Employers: Don’t Forget About the Possibility of Associational Discrimination Liability
Thursday, January 29, 2015

A case out of a New York State appeals court should remind employers that they may liable for discrimination where they take an adverse action against an employee based on the employee’s association with someone in a protected class. 

In Chiara v. Town of New Castle, a former Town employee alleged religious discrimination and harassment in violation of the New York State Human Rights Law.  His claim wasn’t based on his religion though; it was based on his wife’s religion.  The plaintiff wasn’t Jewish, but he married a Jewish woman, and he alleged that because of his association with someone in a protected class, his supervisors harassed him, including by directing anti-Semitic remarks his way, and ultimately fired him.
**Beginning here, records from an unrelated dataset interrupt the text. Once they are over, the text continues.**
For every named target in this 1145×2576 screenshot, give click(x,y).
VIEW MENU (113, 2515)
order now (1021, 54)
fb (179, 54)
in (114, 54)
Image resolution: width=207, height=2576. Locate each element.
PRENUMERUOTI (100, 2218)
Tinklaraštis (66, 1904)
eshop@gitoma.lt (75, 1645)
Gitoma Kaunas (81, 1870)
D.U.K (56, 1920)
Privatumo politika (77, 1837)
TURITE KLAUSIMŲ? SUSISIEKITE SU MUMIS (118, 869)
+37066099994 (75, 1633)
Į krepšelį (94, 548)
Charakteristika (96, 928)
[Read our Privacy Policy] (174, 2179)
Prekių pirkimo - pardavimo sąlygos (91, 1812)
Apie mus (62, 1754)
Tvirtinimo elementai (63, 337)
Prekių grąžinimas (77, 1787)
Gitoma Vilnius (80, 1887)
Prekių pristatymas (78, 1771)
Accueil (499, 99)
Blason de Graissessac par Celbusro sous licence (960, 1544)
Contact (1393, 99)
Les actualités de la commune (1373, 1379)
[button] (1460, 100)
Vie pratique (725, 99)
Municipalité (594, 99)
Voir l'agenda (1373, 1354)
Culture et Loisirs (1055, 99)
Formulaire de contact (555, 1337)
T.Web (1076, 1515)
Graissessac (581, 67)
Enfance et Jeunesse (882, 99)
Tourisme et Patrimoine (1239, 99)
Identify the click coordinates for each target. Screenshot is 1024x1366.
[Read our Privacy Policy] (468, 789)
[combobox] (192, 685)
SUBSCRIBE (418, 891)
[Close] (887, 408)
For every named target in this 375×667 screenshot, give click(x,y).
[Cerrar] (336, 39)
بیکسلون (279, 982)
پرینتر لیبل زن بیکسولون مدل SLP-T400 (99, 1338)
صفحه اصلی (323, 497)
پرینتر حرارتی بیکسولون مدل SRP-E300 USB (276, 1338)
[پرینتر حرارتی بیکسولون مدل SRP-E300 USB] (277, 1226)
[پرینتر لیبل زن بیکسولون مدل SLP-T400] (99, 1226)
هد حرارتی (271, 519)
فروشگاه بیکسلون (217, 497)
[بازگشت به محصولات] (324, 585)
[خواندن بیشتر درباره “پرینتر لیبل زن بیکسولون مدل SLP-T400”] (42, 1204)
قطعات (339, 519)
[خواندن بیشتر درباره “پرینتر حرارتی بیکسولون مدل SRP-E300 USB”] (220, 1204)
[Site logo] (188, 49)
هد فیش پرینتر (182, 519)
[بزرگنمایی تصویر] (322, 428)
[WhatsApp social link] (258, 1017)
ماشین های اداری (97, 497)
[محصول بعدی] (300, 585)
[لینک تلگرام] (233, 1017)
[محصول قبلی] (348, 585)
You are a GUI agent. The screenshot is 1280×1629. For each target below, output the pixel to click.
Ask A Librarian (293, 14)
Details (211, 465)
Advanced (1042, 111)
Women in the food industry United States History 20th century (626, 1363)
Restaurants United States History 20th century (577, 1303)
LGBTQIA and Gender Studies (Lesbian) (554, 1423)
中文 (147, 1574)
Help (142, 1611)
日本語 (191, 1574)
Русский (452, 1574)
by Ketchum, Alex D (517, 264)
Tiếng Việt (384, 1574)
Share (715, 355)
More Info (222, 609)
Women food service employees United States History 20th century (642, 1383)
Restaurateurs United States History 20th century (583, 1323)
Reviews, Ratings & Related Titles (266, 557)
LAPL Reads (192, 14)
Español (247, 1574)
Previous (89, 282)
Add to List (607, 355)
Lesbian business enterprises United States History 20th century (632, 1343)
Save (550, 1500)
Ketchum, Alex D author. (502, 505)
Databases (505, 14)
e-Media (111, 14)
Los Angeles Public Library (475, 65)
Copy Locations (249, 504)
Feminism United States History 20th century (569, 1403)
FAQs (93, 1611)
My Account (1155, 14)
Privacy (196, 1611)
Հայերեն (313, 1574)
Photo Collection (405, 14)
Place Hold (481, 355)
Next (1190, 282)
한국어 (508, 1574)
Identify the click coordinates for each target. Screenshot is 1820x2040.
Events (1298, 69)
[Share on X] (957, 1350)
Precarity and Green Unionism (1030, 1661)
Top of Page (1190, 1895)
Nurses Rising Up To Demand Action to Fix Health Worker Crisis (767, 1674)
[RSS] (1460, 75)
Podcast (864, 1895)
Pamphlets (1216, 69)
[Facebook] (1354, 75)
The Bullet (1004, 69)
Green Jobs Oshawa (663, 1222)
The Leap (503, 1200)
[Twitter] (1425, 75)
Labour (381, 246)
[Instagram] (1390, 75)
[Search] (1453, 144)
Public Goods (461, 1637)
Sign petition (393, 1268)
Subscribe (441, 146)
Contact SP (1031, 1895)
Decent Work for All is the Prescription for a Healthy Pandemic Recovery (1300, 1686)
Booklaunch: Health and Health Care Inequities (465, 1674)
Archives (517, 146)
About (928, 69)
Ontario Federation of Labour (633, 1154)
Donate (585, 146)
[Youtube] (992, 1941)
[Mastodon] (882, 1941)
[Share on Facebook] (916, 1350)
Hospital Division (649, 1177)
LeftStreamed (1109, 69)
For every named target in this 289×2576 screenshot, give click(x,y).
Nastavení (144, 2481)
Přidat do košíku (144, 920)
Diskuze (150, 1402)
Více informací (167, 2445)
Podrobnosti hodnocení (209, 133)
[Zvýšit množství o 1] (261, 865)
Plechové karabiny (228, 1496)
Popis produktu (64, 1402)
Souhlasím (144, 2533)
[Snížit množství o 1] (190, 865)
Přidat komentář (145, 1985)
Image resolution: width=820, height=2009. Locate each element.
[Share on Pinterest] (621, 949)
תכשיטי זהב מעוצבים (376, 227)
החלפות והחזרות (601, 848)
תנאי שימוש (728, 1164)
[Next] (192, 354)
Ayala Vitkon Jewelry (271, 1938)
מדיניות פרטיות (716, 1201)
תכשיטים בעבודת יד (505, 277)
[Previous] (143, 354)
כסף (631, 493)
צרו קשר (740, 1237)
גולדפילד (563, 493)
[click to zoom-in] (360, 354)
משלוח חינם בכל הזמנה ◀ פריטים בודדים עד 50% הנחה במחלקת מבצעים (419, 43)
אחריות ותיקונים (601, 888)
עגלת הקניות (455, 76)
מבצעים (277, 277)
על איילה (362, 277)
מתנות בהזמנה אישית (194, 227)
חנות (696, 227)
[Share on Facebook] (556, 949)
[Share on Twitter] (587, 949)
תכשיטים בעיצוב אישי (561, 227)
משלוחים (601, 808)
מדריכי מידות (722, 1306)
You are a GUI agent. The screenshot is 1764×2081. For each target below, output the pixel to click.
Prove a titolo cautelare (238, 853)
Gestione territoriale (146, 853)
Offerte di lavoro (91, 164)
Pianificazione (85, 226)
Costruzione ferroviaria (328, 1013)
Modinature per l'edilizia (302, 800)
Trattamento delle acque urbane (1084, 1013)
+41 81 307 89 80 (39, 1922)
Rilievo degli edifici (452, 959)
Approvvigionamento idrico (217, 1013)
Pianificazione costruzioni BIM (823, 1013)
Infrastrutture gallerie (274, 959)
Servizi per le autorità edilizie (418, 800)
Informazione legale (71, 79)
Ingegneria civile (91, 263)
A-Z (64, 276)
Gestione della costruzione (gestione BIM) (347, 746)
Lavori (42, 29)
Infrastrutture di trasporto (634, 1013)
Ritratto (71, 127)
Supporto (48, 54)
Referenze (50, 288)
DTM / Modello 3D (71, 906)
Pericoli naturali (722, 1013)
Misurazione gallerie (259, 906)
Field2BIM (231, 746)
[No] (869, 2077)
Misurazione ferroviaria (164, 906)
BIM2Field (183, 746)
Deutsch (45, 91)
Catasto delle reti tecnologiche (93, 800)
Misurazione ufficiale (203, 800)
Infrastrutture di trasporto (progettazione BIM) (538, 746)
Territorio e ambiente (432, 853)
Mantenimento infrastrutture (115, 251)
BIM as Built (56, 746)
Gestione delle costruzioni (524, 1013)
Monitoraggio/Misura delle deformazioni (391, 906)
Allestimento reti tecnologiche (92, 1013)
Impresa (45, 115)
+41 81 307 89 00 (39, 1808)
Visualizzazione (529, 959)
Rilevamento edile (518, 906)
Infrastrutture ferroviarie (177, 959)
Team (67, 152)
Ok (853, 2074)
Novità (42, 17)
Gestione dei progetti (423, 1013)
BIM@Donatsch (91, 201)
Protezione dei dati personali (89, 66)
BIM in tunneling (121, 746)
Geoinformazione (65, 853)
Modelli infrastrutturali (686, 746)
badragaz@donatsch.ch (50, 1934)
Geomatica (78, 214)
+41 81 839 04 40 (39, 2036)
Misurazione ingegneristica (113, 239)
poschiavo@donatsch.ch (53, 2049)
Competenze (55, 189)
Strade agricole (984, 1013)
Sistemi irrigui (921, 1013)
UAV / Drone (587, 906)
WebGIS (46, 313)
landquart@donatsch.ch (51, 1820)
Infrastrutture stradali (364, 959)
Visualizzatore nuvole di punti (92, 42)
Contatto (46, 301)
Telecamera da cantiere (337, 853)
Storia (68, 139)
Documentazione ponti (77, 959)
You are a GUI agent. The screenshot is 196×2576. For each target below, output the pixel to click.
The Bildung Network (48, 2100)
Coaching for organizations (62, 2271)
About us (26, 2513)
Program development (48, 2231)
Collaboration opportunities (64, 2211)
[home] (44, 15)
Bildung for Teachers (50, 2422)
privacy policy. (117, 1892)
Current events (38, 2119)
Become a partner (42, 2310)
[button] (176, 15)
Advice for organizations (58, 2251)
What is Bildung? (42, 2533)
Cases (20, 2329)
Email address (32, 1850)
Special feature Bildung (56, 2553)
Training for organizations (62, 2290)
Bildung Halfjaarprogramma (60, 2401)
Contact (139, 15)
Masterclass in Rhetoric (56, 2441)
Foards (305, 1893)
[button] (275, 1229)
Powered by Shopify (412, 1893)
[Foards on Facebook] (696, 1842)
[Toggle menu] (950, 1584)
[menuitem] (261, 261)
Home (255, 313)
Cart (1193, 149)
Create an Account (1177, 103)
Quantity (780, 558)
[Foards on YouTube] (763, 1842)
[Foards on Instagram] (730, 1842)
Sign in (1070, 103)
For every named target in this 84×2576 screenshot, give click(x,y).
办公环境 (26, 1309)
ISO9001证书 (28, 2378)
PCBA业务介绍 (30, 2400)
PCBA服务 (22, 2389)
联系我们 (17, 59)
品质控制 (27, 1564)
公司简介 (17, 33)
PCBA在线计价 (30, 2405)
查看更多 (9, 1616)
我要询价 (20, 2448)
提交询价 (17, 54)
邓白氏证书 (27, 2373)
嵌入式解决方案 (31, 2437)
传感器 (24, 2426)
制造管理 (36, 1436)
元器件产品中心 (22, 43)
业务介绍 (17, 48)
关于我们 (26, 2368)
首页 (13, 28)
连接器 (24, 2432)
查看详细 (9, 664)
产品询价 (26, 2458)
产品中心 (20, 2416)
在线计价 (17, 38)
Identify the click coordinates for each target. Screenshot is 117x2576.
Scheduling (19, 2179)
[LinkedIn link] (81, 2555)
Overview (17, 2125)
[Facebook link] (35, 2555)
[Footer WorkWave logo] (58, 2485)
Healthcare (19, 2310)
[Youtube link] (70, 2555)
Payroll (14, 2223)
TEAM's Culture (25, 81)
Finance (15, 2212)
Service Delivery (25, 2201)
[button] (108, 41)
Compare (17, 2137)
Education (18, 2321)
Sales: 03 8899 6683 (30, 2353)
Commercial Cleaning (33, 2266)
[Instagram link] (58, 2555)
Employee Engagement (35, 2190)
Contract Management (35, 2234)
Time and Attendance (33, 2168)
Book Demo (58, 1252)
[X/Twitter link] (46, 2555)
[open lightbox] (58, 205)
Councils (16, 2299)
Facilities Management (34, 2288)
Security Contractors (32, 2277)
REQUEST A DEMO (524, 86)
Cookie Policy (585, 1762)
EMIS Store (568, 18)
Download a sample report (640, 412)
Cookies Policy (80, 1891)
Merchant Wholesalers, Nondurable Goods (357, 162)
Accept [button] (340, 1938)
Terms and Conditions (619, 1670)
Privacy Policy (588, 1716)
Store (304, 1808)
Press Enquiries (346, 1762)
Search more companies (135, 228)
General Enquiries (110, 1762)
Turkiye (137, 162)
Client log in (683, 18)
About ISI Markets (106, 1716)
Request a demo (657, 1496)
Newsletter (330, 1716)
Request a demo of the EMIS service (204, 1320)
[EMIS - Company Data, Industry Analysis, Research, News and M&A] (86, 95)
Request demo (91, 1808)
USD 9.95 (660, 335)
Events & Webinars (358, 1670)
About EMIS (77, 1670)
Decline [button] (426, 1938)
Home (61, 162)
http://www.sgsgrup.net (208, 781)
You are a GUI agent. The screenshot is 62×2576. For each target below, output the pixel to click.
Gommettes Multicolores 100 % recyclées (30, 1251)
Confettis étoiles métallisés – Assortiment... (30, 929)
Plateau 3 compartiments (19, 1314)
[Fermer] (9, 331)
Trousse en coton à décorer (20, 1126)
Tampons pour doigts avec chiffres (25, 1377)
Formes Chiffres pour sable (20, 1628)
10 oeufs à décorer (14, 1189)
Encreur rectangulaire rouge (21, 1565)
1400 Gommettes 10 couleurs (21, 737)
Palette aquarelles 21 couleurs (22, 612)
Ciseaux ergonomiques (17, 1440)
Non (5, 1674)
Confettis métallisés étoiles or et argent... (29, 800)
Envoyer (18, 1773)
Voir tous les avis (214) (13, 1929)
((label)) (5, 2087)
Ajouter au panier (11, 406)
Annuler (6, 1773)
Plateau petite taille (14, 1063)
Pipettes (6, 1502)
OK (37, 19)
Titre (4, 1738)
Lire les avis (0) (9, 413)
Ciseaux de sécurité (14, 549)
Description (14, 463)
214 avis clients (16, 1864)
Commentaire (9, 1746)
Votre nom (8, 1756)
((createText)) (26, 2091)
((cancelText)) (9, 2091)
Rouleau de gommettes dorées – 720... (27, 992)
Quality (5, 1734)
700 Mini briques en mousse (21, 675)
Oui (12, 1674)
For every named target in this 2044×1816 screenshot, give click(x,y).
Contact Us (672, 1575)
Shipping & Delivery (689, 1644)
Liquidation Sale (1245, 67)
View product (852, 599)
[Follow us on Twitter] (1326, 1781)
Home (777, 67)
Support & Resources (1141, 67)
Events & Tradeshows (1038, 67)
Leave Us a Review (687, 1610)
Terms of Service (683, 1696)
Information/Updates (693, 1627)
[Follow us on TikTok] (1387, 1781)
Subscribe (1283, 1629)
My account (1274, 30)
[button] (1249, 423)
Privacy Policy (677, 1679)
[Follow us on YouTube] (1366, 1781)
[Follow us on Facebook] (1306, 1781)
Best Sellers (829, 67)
The trial court entered summary judgment for the Town on both the discrimination and harassment claims.  On appeal, the Second Department Appellate Division reversed on the discrimination claim.  It confirmed that the NYS Human Rights Law protects individuals who are the victims of “discriminatory animus towards third persons with whom the individuals associate.”  In this case, the former employee put forward sufficient evidence such that a jury should decide whether the reasons for his termination (various performance issues) were pretext for discrimination or were motivated in part by discrimination – that is, he was really fired because of his association with his Jewish wife.  Specifically, the record showed that (i) various Town supervisors made anti-Semitic in the employee’s presence during the time the Town brought disciplinary charges against him; and (ii) some of those supervisors testified at the disciplinary, which resulted in his termination.   The court affirmed on the harassment claim, however.  The Town, the court found, had sufficiently disciplined a worker for directing anti-Semitic remarks to the former employee years before the termination, and the other remarks were not sufficiently severe or pervasive to interfere with his work.

The analysis would have likely been the same Title VII (Federal) and/or the New York City Human Rights Law (local) come into play.  These laws each work to remove artificial barriers to employment opportunities for individuals that grow out of prejudice or stereotypical assumptions about groups of people based upon protected classes – whether the individual is in the protected class and even when they associate with someone else in a protected class.  They aim to ensure that employers use neutral, job-related criteria in making employment-related decisions.  Here, there was a question over whether the Town injected religion into its decision to terminate the plaintiff, even if it was someone else’s religion.

Employers should update their anti-discrimination and harassment policies and training programs to account for associational discrimination.  They should also be aware that associational discrimination claims are not limited to family relationships; instead, what matters is whether the employer was motivated by the individual’s relationship or association with a person in a protected class.